The objective of this study is to apply an inverse analysis using the iTOUGH2 model to estimate the location of a leakage pathway in multiple brine reservoirs when CO2 is injected. If a reservoir exhibits leakage, brine or CO2 is able to migrate into a permeable reservoir overlying the storage reservoir. Fluid pressure anomalies induced by leaks in the overlying reservoir can be distributed differently depending on the leakage locations and rates. Thus, the application of an inverse model utilizes specific pressure anomalies for leakage pathway detection. Prior to applying the inverse analysis, a forward simulation and a sensitivity analysis are conducted. The result of forward simulation demonstrates the interrelation between migrations of brine or CO2 through the leakage pathway and pressure anomalies in the leakage pathway and reservoirs. The sensitivity analysis is performed to evaluate/identify the most influential model inputs on the observed pressure signals and the most appropriate monitoring wells for leakage pathway estimation.
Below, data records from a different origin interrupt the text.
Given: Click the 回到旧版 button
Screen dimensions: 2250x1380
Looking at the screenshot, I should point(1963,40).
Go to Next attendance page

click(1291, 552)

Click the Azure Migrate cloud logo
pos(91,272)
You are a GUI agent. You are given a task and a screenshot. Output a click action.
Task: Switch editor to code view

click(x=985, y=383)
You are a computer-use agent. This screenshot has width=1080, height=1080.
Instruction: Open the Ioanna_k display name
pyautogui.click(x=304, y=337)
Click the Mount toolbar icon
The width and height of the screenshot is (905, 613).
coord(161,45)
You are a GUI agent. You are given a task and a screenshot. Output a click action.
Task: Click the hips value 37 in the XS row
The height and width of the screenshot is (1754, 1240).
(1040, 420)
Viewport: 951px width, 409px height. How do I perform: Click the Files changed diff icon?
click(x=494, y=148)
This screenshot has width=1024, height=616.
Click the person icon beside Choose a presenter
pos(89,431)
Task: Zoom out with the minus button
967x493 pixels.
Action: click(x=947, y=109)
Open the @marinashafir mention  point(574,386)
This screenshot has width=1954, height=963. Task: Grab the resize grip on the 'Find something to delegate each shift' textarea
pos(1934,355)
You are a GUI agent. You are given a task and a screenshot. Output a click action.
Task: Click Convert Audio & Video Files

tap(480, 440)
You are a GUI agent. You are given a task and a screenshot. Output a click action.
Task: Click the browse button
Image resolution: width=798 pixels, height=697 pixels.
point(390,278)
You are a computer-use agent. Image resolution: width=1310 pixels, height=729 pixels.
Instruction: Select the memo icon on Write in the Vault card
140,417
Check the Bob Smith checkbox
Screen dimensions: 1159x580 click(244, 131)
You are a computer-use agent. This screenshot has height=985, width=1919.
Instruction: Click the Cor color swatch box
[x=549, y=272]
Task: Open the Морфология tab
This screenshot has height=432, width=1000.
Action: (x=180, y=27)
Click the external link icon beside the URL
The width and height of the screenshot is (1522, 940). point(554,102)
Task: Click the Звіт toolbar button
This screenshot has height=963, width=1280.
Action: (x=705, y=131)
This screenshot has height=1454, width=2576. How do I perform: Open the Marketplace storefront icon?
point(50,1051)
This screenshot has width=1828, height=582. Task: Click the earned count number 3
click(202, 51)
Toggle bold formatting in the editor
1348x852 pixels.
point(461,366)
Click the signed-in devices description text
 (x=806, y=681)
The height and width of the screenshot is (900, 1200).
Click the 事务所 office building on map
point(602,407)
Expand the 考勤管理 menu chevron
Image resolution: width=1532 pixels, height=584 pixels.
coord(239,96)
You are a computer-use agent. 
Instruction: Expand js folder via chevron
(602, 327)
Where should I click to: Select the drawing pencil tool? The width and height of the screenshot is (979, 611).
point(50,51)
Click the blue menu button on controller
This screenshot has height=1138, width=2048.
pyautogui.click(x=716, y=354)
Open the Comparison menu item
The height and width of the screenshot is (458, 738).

The inverse modeling examines the impact of the input parameter's uncertainties, the number of monitoring wells, observed periods of leakage signal, and noises in the measurements on the leakage pathway estimation through thirteen simulation scenarios. Residual (between the measured pressure and the calculated pressure) analysis illustrates that pressure anomalies in the overlying reservoir induced by leaks are critical information for leakage pathway estimation. The accuracy of the leakage detection using inverse analysis can significantly depend on the number of monitoring wells and the magnitude of the pressure anomalies.